Her father’s second business had met the same fate as his first one, and it depressed Claire to hear her mother encourage him to try some new endeavor again after both failures, until he finally wound up selling real estate, which he hated, and he had become sullen, withdrawn, and resentful. She had watched her mother abandon her dreams for him, shelve her own career, pass up bigger opportunities, and hide her talents, in order to shore him up and protect him.

It had given Claire an iron determination never to compromise her career for a man, and she had said for years that she never wanted to get married. Claire had asked her mother if she regretted walking away from the career she could have had in New York, and Sarah Kelly said she didn’t. She loved her husband and made the best of the hand she’d been dealt, which Claire found particularly sad. Their whole life had been spent making do, depriving themselves of luxuries and sometimes even vacations, so Claire could go to a good school, which her mother had always paid for from her secret fund. To Claire, marriage meant a life of sacrifice, self-denial, and deprivation, and she swore she would never let it happen to her. No man was ever going to interfere with her career, or steal her dreams from her.

And Morgan shared the same fear with Claire. Both of them had watched their mothers diminish their lives for the men they married, although Morgan’s more dramatically than Claire’s. Her parents’ marriage had been a disaster. Her mother had walked away from a promising career with the Boston Ballet when she got pregnant with Morgan’s brother, Oliver, and then with Morgan soon after. She had regretted giving up dancing all her life, developed a serious drinking problem, and basically drank herself to death when Morgan and her brother were in college, and their father had died in an accident soon after.

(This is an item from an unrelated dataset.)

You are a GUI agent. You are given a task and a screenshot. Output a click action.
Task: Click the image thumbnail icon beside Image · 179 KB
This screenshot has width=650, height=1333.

Morgan had put herself through college and business school, and had only recently finished paying off her student loans. And she was convinced that sacrificing her career as a dancer, to get married and have kids, had ruined her mother’s life. She had no intention of letting that happen to her. Her parents’ violent fights and her mother drinking until she passed out, or being drunk when they got home from school, were all Morgan remembered of her childhood.

Morgan’s brother, Oliver, was two years older, and had moved to New York from Boston after college too, and worked in PR. The firm he worked for specialized in sports teams, and his partner was Greg Trudeau, the famed ice hockey goalie from Montreal who was the star of the New York Rangers. Morgan loved going to games with Oliver to cheer for Greg. She’d taken her roommates a few times, and they’d all enjoyed it, and the two men were frequent visitors to the apartment, and were beloved by all.

Sasha’s family situation was more complicated. Her parents had had a bitter divorce, from which their mother had never recovered, after Sasha graduated from college and Valentina was already working as a model in New York. Their father had fallen in love with a young model in one of the department stores he owned, and married her a year later, and had two daughters by his new wife, which enraged the twins’ mother even more, proving that hell hath no fury like a woman whose husband leaves her and marries a twenty-three-year-old model. But he seemed happy whenever the twins saw him, and he loved his three- and five-year-old daughters. Valentina had no interest in them and thought their father was ridiculous, but Sasha thought their half-sisters were sweet and had remained close to her father after the divorce.

Their mother was a divorce lawyer in Atlanta, and was known to be a shark in the courtroom, particularly since her own divorce. Sasha went back to Atlanta as seldom as possible, and dreaded speaking to her mother on the phone, who still made vicious comments about Sasha’s father years after he remarried. Talking to her was exhausting.